It amazes me how quickly life can change in just a month.

The last time I wrote to you all, things were beginning to look up. I was excited to share the good changes that had begun taking place in my life with the start of the new year. I was happy and convinced that I had reached that part in my story where the months and even years of perseverance and not giving up, had finally paid off. The hard parts of my story these past eight months seemed to be coming to an end, and I was looking forward to sharing the joy with you all about how I overcame my struggles and all the good that came from them. I guess mainly because I have encouraged my readers to do the same; to not give up, to take the next step, and to look forward to what comes next when they make it out to the other end of their struggles. I desperately wanted to be able to share with you all the good that came out of this for me—to give you hope that it can happen for you and whatever you’re going through. I began getting too far ahead of myself and my situation. So far ahead, to the point of seeing this amazing testimony that I had created in my mind and how it was going to help others, but hadn’t actually happened yet.

And that dear friends, is the intro to this blog post that I have put off writing for too long. I know there’s so much going on in the world right now. We’ve had to establish a new normal during this time. Whether you’re sitting at home bored out of your mind or coming home from a long day of chaos, I hope you can find comfort and hope in the words I am about to share with you…

I’ve been sharing my story for over a year now. The following words are from my previous posts. I’ve encouraged you by sharing that whatever it is you are going through, you are going to be okay. All you need to do right now is take your next step. I’ve told you that something truly beautiful is going to unfold, and this pain you feel and the stress and the difficulties are going to be worth it. I’ve said to hold onto that hope that things are going to get better. And I was ready… I was ready to finally say “Look! This is the good that came from it. This is what I hoped for. This happened for me, and it can happen for you.” But I’m not at that part of my story yet. I thought I was, and I definitely was not prepared emotionally and mentally to be dragged back down again.
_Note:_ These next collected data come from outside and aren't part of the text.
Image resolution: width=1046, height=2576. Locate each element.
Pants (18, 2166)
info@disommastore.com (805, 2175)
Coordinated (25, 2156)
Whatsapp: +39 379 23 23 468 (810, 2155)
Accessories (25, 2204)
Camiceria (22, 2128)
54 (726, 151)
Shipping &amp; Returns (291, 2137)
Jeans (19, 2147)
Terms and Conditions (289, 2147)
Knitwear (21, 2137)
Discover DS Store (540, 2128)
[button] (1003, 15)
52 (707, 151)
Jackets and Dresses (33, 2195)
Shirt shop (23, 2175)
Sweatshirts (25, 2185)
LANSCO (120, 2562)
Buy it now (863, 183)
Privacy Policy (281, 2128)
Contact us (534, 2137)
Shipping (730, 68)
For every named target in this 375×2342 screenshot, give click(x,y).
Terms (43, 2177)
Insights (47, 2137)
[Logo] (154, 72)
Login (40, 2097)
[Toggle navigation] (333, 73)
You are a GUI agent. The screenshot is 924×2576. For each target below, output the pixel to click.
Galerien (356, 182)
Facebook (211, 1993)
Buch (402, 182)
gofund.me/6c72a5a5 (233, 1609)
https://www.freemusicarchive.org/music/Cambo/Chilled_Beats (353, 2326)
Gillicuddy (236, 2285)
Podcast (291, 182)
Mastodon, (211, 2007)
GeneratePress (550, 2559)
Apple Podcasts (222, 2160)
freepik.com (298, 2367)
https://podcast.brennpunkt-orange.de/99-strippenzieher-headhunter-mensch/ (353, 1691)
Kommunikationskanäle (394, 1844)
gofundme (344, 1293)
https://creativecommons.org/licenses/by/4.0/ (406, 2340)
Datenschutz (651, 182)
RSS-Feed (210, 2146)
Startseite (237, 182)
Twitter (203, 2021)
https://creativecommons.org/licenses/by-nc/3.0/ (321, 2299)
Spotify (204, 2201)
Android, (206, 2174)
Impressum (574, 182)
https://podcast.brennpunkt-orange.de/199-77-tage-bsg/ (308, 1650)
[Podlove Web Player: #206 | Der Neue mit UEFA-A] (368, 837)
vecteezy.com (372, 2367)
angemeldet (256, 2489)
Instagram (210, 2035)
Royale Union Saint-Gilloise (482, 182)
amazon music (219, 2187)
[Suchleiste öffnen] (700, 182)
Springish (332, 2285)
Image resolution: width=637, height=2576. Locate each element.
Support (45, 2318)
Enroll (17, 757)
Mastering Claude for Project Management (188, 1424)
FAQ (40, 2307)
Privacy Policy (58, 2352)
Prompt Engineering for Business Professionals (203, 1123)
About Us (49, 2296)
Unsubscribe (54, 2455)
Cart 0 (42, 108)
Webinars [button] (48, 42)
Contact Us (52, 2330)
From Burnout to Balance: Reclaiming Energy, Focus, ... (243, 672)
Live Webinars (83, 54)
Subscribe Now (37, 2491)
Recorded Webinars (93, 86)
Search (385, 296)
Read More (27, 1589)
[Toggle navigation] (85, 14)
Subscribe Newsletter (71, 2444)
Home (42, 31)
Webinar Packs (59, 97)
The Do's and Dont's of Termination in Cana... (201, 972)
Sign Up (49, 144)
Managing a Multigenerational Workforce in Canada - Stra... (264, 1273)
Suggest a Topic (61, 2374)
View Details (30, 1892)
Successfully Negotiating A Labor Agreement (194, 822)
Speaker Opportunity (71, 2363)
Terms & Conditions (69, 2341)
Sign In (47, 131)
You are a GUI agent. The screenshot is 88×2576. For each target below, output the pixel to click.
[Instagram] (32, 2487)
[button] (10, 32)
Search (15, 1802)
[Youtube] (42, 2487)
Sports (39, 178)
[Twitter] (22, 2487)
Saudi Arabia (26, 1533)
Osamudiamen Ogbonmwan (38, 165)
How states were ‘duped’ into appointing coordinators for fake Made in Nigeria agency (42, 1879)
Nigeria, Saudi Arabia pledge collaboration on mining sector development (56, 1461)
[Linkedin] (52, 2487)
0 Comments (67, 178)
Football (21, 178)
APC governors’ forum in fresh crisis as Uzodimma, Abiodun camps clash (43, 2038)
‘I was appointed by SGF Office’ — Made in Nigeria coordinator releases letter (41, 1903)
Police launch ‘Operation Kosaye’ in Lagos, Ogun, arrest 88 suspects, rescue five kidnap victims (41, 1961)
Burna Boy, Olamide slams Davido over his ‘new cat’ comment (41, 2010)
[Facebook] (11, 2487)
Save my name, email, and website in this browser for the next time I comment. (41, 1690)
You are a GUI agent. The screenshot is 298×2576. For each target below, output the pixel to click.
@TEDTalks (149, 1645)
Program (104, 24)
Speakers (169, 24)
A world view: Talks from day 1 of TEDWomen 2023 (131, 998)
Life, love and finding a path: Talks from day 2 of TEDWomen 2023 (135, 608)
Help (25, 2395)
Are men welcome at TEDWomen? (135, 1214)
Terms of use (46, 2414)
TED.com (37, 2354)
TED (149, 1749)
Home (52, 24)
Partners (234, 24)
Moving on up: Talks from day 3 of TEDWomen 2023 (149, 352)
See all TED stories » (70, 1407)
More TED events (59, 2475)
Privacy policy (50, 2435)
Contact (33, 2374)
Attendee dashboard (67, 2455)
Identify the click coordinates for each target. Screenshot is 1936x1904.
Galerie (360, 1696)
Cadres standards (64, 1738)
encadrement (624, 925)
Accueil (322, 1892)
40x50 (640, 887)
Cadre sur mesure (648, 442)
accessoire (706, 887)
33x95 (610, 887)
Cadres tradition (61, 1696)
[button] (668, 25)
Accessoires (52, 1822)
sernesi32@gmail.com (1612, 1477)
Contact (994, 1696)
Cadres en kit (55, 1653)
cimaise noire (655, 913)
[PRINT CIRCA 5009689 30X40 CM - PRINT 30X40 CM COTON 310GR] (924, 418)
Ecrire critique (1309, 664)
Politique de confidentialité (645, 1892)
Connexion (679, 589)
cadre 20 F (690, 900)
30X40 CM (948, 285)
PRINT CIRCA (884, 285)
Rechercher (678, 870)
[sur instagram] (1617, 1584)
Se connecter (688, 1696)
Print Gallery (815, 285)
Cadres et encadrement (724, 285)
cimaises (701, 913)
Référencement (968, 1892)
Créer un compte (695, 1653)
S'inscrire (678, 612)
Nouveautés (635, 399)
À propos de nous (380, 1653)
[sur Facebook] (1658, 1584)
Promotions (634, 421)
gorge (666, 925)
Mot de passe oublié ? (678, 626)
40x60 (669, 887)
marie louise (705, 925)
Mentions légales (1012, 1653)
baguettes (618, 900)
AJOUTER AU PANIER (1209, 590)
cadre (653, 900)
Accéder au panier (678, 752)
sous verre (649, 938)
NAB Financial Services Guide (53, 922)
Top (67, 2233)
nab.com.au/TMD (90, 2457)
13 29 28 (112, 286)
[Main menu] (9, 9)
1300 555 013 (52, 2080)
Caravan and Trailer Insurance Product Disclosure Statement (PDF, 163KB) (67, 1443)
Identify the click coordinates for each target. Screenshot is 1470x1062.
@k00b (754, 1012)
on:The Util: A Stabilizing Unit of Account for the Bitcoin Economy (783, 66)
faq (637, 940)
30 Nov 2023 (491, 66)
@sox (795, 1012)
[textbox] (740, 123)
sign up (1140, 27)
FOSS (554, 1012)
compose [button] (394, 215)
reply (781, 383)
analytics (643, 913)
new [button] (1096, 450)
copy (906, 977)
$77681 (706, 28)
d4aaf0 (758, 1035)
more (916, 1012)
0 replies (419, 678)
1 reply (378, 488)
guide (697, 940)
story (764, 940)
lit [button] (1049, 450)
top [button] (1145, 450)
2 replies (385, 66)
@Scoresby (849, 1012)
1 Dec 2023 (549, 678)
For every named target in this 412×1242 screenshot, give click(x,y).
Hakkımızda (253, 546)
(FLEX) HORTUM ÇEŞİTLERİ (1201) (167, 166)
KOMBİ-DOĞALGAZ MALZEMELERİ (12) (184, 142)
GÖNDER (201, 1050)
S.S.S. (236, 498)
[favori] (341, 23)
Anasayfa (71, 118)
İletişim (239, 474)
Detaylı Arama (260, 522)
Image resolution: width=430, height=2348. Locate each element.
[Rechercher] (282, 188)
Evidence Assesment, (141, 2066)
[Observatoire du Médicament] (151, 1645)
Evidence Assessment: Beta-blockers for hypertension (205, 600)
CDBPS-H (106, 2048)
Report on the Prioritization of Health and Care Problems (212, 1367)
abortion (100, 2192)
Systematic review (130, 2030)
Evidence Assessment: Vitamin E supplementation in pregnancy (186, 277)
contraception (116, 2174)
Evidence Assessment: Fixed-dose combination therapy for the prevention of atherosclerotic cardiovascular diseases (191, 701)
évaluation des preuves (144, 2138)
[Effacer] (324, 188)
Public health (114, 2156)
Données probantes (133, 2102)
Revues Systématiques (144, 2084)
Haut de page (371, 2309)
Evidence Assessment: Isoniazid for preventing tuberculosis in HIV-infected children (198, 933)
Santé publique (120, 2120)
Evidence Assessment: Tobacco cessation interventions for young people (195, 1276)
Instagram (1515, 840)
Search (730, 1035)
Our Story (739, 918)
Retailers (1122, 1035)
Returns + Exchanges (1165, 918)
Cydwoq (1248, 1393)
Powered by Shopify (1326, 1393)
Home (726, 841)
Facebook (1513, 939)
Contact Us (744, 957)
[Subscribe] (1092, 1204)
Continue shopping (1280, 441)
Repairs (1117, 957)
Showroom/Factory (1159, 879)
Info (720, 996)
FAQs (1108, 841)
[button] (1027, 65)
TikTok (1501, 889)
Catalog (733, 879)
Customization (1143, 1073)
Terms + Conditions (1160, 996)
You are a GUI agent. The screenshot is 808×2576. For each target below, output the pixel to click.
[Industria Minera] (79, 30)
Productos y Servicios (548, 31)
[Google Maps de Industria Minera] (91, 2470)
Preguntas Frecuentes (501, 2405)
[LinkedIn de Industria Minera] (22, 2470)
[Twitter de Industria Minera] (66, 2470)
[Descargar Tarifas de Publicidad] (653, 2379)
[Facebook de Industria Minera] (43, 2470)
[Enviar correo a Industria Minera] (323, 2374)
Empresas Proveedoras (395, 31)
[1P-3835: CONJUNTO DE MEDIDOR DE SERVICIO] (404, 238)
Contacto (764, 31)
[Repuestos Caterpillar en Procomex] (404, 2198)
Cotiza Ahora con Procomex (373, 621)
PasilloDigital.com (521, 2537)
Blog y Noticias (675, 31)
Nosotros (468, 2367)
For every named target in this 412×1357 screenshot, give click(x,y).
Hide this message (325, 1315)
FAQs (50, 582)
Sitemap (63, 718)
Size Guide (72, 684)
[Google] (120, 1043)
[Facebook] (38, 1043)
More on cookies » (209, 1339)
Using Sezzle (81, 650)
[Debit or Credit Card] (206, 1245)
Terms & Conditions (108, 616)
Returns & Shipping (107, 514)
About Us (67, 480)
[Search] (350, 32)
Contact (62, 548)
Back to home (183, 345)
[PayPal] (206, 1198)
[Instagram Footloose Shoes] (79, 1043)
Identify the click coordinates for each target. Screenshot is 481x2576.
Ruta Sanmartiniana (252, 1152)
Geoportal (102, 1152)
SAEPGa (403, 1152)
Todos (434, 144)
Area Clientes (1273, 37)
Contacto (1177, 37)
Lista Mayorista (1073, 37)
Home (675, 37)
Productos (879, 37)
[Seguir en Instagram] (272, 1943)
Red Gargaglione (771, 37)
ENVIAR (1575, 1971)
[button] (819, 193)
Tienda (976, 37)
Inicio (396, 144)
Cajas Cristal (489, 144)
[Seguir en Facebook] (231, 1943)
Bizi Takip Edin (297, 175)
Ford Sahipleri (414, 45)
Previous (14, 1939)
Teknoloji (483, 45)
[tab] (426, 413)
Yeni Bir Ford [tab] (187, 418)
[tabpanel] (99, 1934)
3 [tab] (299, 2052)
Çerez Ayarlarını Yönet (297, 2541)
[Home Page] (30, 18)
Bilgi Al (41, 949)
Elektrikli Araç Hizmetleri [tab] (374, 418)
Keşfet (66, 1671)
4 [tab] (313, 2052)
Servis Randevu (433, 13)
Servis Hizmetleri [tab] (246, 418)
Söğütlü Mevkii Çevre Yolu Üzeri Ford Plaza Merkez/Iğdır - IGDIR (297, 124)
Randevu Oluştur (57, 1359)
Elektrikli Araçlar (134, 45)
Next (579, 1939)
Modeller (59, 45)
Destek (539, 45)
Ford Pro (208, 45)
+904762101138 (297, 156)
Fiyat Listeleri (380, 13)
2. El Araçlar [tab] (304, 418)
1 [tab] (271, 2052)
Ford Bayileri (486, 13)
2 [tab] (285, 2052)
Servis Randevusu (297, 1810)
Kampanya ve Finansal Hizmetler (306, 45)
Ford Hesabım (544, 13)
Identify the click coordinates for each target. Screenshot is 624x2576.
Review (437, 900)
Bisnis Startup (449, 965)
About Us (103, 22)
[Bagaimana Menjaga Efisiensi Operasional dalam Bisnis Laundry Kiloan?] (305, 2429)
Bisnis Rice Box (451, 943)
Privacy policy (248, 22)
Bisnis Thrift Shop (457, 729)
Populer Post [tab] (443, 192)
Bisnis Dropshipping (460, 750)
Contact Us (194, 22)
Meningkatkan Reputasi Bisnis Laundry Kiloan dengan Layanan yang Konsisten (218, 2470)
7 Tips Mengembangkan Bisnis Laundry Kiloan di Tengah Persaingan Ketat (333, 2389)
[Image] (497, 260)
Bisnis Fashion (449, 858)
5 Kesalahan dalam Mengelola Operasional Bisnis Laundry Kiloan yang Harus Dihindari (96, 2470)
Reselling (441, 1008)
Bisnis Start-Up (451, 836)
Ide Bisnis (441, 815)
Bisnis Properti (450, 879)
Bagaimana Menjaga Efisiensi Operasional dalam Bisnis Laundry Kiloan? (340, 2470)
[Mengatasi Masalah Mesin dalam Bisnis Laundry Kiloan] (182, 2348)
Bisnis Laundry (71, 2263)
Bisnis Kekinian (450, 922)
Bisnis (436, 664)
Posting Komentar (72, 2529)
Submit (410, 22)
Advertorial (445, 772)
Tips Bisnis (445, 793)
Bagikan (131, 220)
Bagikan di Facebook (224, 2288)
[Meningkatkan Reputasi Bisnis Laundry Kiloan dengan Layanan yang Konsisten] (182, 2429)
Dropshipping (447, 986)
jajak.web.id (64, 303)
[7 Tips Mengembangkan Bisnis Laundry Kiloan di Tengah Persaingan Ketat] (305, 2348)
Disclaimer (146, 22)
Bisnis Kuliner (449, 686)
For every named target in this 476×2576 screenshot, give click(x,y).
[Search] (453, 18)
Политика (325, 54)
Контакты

What do you do when you think you’ve made it through the storm, and you can see small glimpses of sunlight breaking through the dark clouds, only to find that the storm isn’t over? That’s how I felt. It was like everything I hoped for was dangling on a string in front of me, and I was so close to grabbing it. The moment that I thought things were getting better, they actually got worse. And I wasn’t prepared for what that was going to do to me. The woman that I had become this past year, by pursuing my passions and sharing my story, I felt like I lost her. After picking up my broken pieces and putting it all back together, I broke yet again. To be honest, I didn’t want to have to do it again. I didn’t want to pick myself back up. I didn’t want to take anymore steps. I was exhausted and I didn’t know how I was going to share this part of my story.

So that’s why my blog has been silent. I didn’t know what to say. But then I remembered why I even began blogging in the first place. I wanted others to know that they’re not alone with whatever it is they are going through. Why am I going through this again? I don’t know. But I do know that little by little I am finding myself again. And this time, I’m going to come back even stronger.

Do you know that feeling? Thinking that the storm has passed, only to find that it is not over. I’m right there with you, and here’s what I’m learning: you’re going to feel exhausted. For so long, you’ve been giving it your all. You’ve stood strong despite the wind and heavy rain that has come your way. So it’s understandable for you to fall down in exhaustion when you realize it’s not over yet. It’s understandable to have thoughts and emotions that overwhelm you. It’s even understandable to feel like you are losing yourself. All of those responses are your body and soul’s way of telling you that you need time to heal. The greatest thing I’ve done for myself during this time is recognizing that before I can just get back up on my feet, I need to take time to heal.

You aren’t going to be able to stand back up immediately. It’s a shock to your emotional, mental, and even physical state— when you thought you made it through, only to find that it’s not over yet. You will stand back up eventually, but be patient with yourself. You’re allowed to feel the things you’re feeling. You’re allowed to stay down for a time and experience the hurt and the emotions that come from it. But more importantly, you’re allowed the time it takes to heal.

I consider the outside situation with the quarantine and the virus a blessing in a way, because it has given me more of a reason to rest, be still, and heal. Maybe you need to take this time and do the same.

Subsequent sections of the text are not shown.